**What the task asks**
Reproduce each of the following rows verbatim, from the first line to the last, without alteration.

◇ ◇ ◇ ◇

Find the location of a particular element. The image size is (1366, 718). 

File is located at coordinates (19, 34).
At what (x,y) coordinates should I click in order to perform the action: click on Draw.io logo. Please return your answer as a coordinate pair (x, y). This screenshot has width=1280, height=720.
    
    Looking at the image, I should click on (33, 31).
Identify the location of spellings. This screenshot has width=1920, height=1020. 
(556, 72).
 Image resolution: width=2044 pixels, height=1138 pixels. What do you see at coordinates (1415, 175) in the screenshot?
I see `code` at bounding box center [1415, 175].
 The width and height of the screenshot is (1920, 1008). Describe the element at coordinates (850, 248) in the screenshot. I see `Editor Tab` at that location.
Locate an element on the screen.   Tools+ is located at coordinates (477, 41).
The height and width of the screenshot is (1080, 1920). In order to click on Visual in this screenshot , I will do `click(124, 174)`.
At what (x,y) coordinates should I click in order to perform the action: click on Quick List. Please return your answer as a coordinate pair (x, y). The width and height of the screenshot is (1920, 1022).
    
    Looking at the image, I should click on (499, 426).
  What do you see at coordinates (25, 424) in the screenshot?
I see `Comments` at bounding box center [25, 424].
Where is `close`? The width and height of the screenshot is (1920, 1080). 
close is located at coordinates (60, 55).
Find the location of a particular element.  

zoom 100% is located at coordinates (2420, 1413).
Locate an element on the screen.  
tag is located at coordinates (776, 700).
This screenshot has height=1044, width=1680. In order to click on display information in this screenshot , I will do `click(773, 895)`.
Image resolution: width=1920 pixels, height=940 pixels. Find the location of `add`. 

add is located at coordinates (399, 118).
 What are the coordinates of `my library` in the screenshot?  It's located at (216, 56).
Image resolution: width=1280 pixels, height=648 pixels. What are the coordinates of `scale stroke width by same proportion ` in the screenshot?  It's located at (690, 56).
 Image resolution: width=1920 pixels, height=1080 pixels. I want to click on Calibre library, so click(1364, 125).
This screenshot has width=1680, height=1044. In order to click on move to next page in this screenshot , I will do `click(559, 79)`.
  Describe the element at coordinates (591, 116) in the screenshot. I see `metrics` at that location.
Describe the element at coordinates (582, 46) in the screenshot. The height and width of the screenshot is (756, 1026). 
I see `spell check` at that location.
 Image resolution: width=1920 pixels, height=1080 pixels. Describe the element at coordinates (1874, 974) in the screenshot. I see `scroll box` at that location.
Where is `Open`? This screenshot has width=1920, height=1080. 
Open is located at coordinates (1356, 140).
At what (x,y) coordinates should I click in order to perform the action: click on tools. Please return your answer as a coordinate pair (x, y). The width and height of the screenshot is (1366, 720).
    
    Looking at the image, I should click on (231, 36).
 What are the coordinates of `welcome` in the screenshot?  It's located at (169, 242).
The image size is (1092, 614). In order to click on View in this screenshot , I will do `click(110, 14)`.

◇ ◇ ◇ ◇

**Result of the exercise**
Find the location of a particular element. The image size is (1366, 718). 

File is located at coordinates (19, 34).
At what (x,y) coordinates should I click in order to perform the action: click on Draw.io logo. Please return your answer as a coordinate pair (x, y). This screenshot has width=1280, height=720.
    
    Looking at the image, I should click on (33, 31).
Identify the location of spellings. This screenshot has width=1920, height=1020. 
(556, 72).
 Image resolution: width=2044 pixels, height=1138 pixels. What do you see at coordinates (1415, 175) in the screenshot?
I see `code` at bounding box center [1415, 175].
 The width and height of the screenshot is (1920, 1008). Describe the element at coordinates (850, 248) in the screenshot. I see `Editor Tab` at that location.
Locate an element on the screen.   Tools+ is located at coordinates (477, 41).
The height and width of the screenshot is (1080, 1920). In order to click on Visual in this screenshot , I will do `click(124, 174)`.
At what (x,y) coordinates should I click in order to perform the action: click on Quick List. Please return your answer as a coordinate pair (x, y). The width and height of the screenshot is (1920, 1022).
    
    Looking at the image, I should click on (499, 426).
  What do you see at coordinates (25, 424) in the screenshot?
I see `Comments` at bounding box center [25, 424].
Where is `close`? The width and height of the screenshot is (1920, 1080). 
close is located at coordinates (60, 55).
Find the location of a particular element.  

zoom 100% is located at coordinates (2420, 1413).
Locate an element on the screen.  
tag is located at coordinates (776, 700).
This screenshot has height=1044, width=1680. In order to click on display information in this screenshot , I will do `click(773, 895)`.
Image resolution: width=1920 pixels, height=940 pixels. Find the location of `add`. 

add is located at coordinates (399, 118).
 What are the coordinates of `my library` in the screenshot?  It's located at (216, 56).
Image resolution: width=1280 pixels, height=648 pixels. What are the coordinates of `scale stroke width by same proportion ` in the screenshot?  It's located at (690, 56).
 Image resolution: width=1920 pixels, height=1080 pixels. I want to click on Calibre library, so click(1364, 125).
This screenshot has width=1680, height=1044. In order to click on move to next page in this screenshot , I will do `click(559, 79)`.
  Describe the element at coordinates (591, 116) in the screenshot. I see `metrics` at that location.
Describe the element at coordinates (582, 46) in the screenshot. The height and width of the screenshot is (756, 1026). 
I see `spell check` at that location.
 Image resolution: width=1920 pixels, height=1080 pixels. Describe the element at coordinates (1874, 974) in the screenshot. I see `scroll box` at that location.
Where is `Open`? This screenshot has width=1920, height=1080. 
Open is located at coordinates (1356, 140).
At what (x,y) coordinates should I click in order to perform the action: click on tools. Please return your answer as a coordinate pair (x, y). The width and height of the screenshot is (1366, 720).
    
    Looking at the image, I should click on (231, 36).
 What are the coordinates of `welcome` in the screenshot?  It's located at (169, 242).
The image size is (1092, 614). In order to click on View in this screenshot , I will do `click(110, 14)`.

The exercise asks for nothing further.